Give every line from the entries that contains "Rechercher".
────────
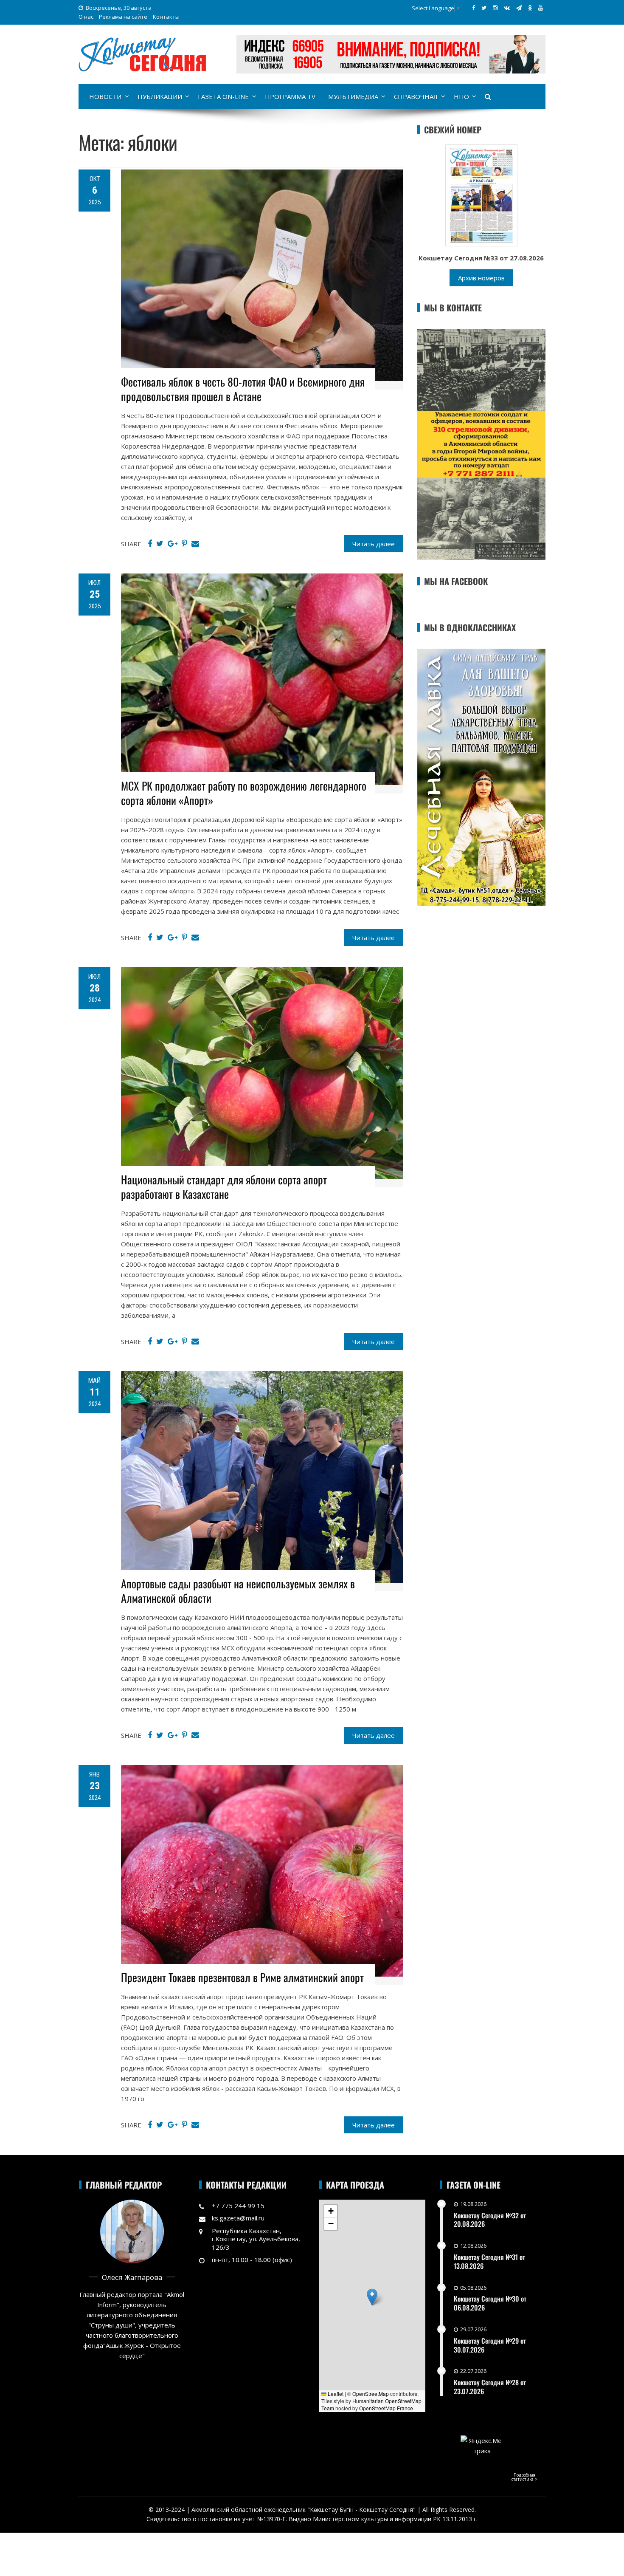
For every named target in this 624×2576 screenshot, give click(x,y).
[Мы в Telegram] (519, 7)
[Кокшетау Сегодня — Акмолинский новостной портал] (142, 53)
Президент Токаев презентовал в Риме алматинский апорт (242, 1977)
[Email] (195, 543)
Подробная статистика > (524, 2477)
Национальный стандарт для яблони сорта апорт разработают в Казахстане (224, 1186)
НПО (461, 96)
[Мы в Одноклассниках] (530, 7)
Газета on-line (223, 96)
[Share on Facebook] (150, 543)
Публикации (160, 96)
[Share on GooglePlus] (173, 543)
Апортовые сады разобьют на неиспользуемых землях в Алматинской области (238, 1590)
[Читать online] (481, 194)
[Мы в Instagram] (495, 7)
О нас (86, 16)
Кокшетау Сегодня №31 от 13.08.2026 (489, 2261)
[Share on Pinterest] (184, 543)
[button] (372, 2297)
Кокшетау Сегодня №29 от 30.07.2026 (490, 2345)
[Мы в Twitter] (484, 7)
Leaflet (334, 2393)
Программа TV (290, 96)
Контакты (166, 16)
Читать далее (373, 543)
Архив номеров (481, 278)
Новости (105, 96)
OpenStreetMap (370, 2393)
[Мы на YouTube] (540, 7)
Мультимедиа (353, 96)
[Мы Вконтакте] (506, 7)
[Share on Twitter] (160, 543)
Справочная (416, 96)
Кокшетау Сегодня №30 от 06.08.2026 (490, 2303)
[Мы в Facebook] (473, 7)
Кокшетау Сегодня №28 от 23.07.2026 (490, 2386)
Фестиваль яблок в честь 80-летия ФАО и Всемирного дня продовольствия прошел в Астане (243, 388)
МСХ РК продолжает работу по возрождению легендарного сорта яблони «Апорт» (243, 792)
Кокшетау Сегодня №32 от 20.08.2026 (490, 2219)
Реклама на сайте (123, 16)
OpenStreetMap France (386, 2408)
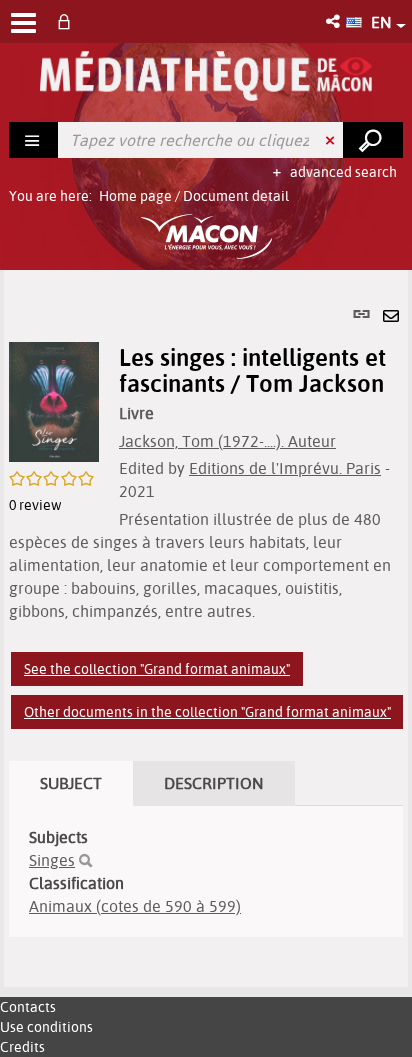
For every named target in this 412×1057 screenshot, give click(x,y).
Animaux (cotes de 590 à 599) (135, 906)
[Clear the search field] (332, 140)
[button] (334, 21)
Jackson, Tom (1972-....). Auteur (227, 441)
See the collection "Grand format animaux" (157, 669)
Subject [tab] (71, 783)
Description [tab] (214, 783)
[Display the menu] (23, 23)
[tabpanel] (206, 628)
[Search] (85, 861)
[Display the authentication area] (68, 21)
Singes (52, 860)
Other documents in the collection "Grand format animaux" (207, 712)
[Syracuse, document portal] (205, 76)
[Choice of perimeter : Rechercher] (34, 140)
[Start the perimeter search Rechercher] (373, 140)
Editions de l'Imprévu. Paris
────────
_Result of this task_
[Choice of perimeter : Rechercher] (34, 140)
[Start the perimeter search Rechercher] (373, 140)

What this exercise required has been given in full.